Use the Cornell Triple-Rich Flour Formula to boost nutrition: For each cup of flour, put in the cup: 1 tbsp. dry milk powder 1 tsp. wheat germ

Then fill cup with flour. 3 pkg. dried yeast 1/2 c. oil or shortening 4 tsp. salt 4 c. water 1 egg

In large bowl, combine 2 cups of the flour, sugar, salt and yeast. Heat water and oil together until very warm (120-130 degrees, use a thermometer); add to flour mixture. Blend until moistened, then beat with mixer 3 minutes at medium speed. Add egg. Begin adding remaining flour, using mixer as long as possible.
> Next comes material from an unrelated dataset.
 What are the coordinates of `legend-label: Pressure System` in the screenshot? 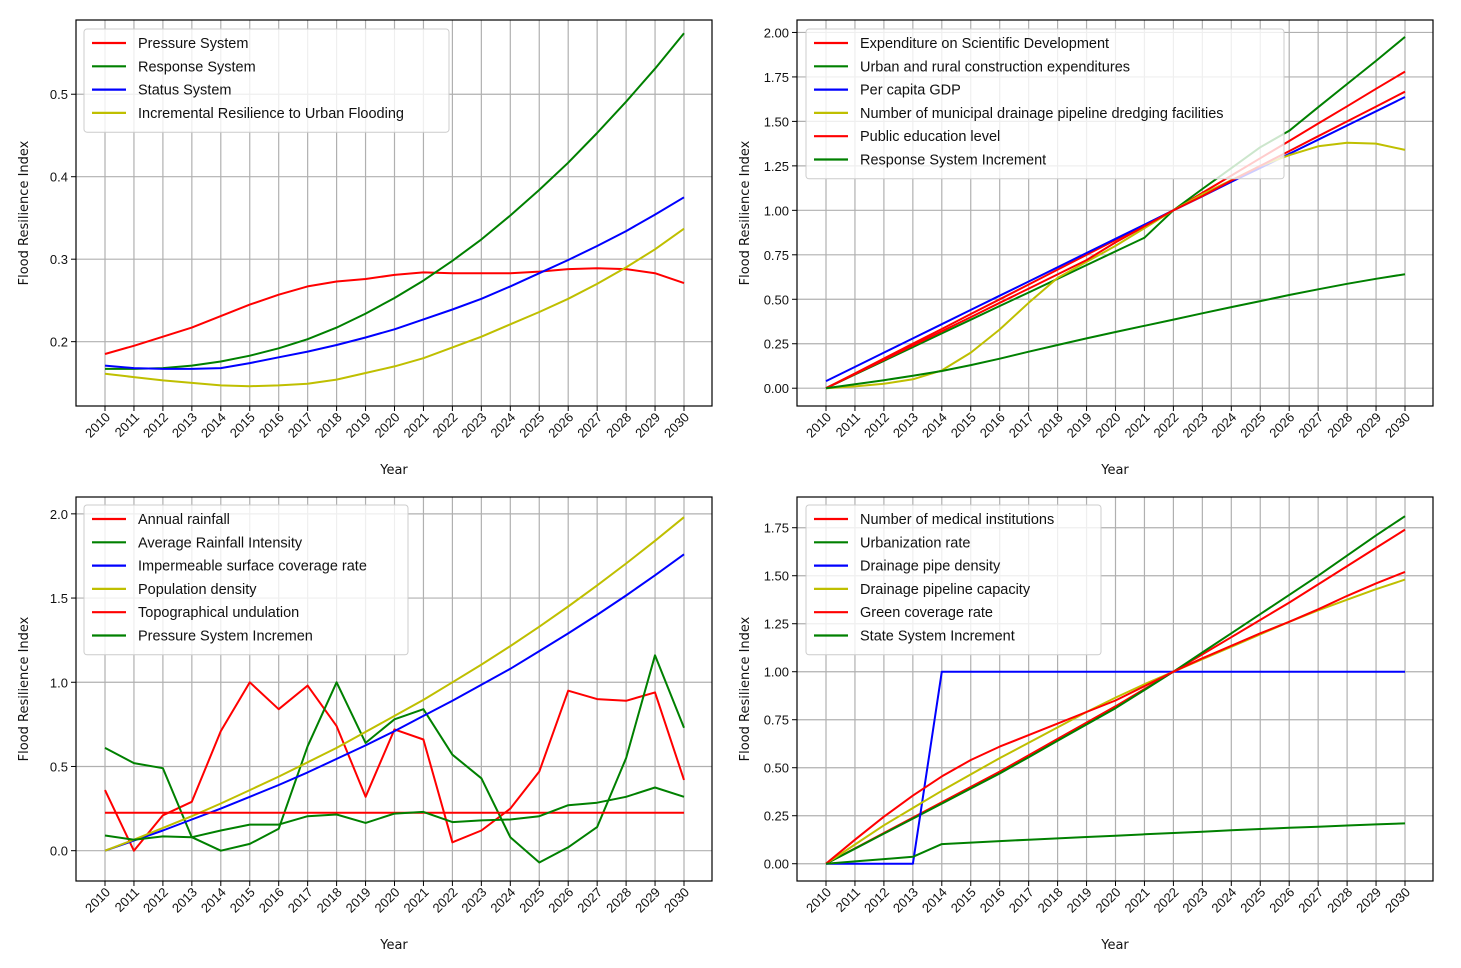 It's located at (193, 44).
Add flour until dough is no longer sticky to the touch. You will use more or less flour depending upon the relative humidity and the age of your flour. You must knead the flour in unless you have a doughmaker with a hook.
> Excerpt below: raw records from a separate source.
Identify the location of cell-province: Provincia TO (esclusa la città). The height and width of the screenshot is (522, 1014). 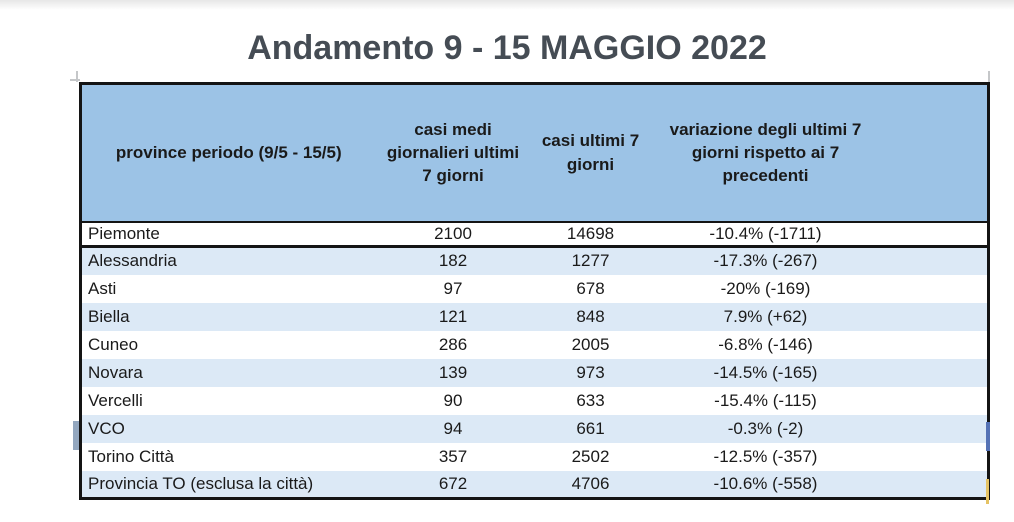
(201, 483).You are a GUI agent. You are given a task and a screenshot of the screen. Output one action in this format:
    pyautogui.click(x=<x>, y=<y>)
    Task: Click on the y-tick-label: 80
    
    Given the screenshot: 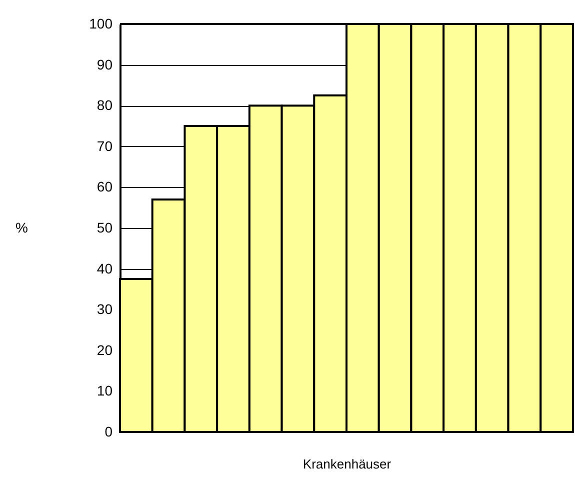 What is the action you would take?
    pyautogui.click(x=104, y=106)
     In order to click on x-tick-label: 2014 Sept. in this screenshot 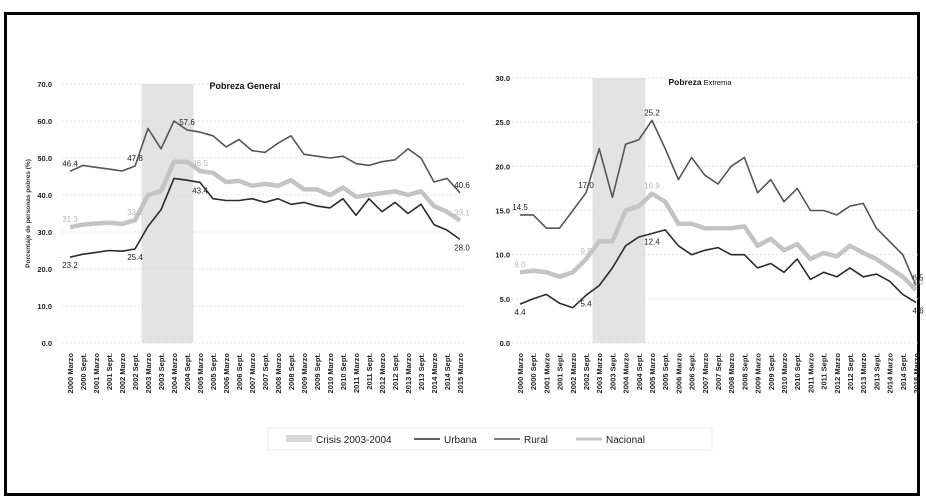, I will do `click(448, 372)`. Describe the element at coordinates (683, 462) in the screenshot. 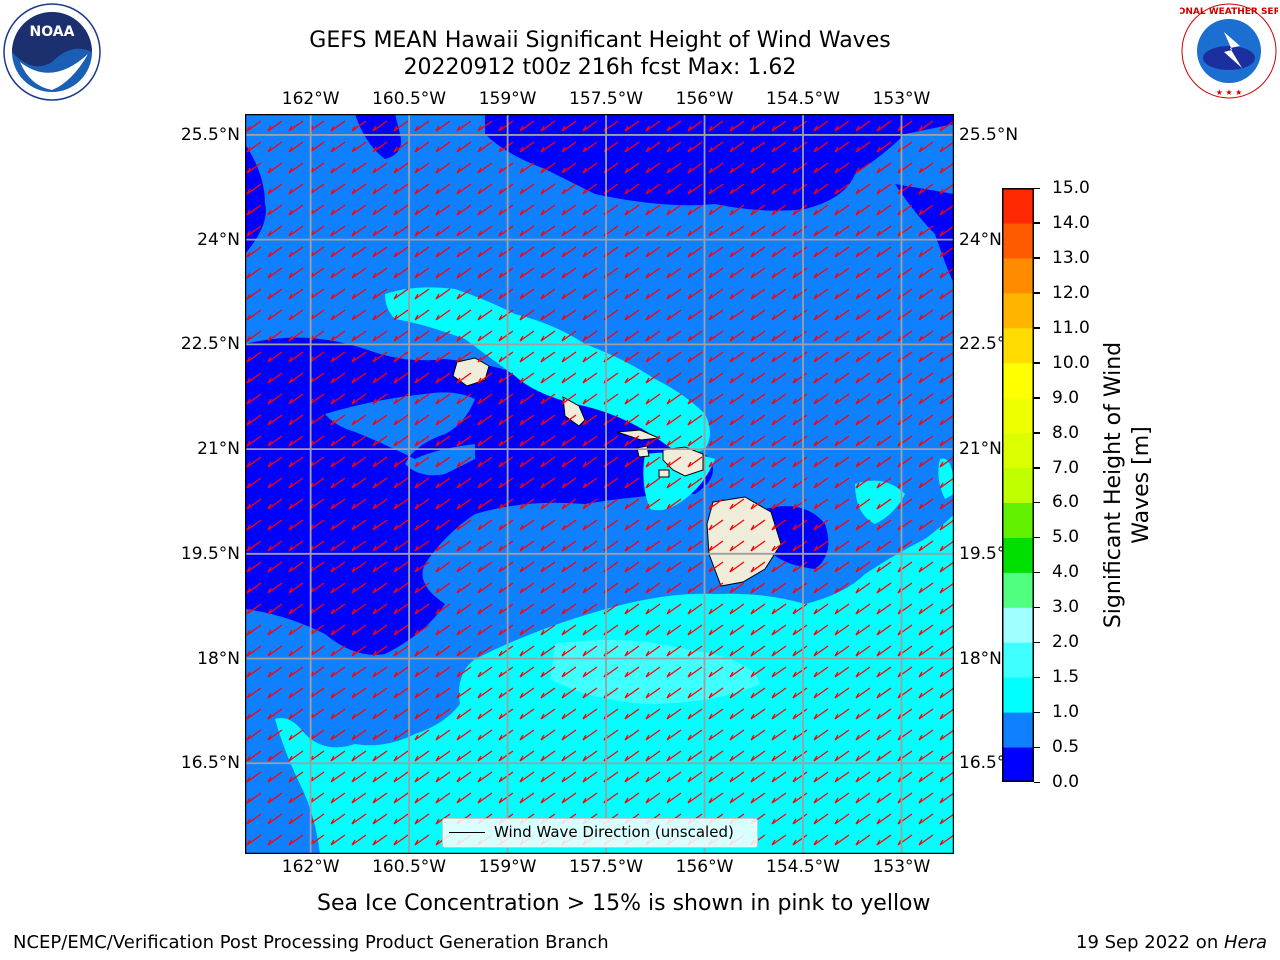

Turn dough into a greased bowl, oil the top, cover with a clean towel, and place it in a warm, draft-free place to rise. It is done rising when it has about doubled in bulk, and when an indentation remains in the dough after you poke your finger into it.

Turn the dough out onto a floured surface. Use a sharp knife to cut it into 4 or 5 equal pieces. Knead each piece thoroughly; this develops a fine texture. Shape each piece into a loaf shape, and place each in a well-greased 9 x 5 inch loaf pan. Brush the tops with melted shortening. Place the pans in a warm place again, covered with a clean towel. Let the dough rise until the top of the dough is even or slightly above the sides of the pans.

Bake at 375 degrees (be sure to preheat) for 40-50 minutes or until the bread is nicely browned and the loaves sound hollow when thumped. Immediately remove loaves from pans and cool on racks.

When bread is completely cool, put it in clean plastic bags and seal it tightly. Freeze the loaves you will not use immediately. 4 or 5 loaves.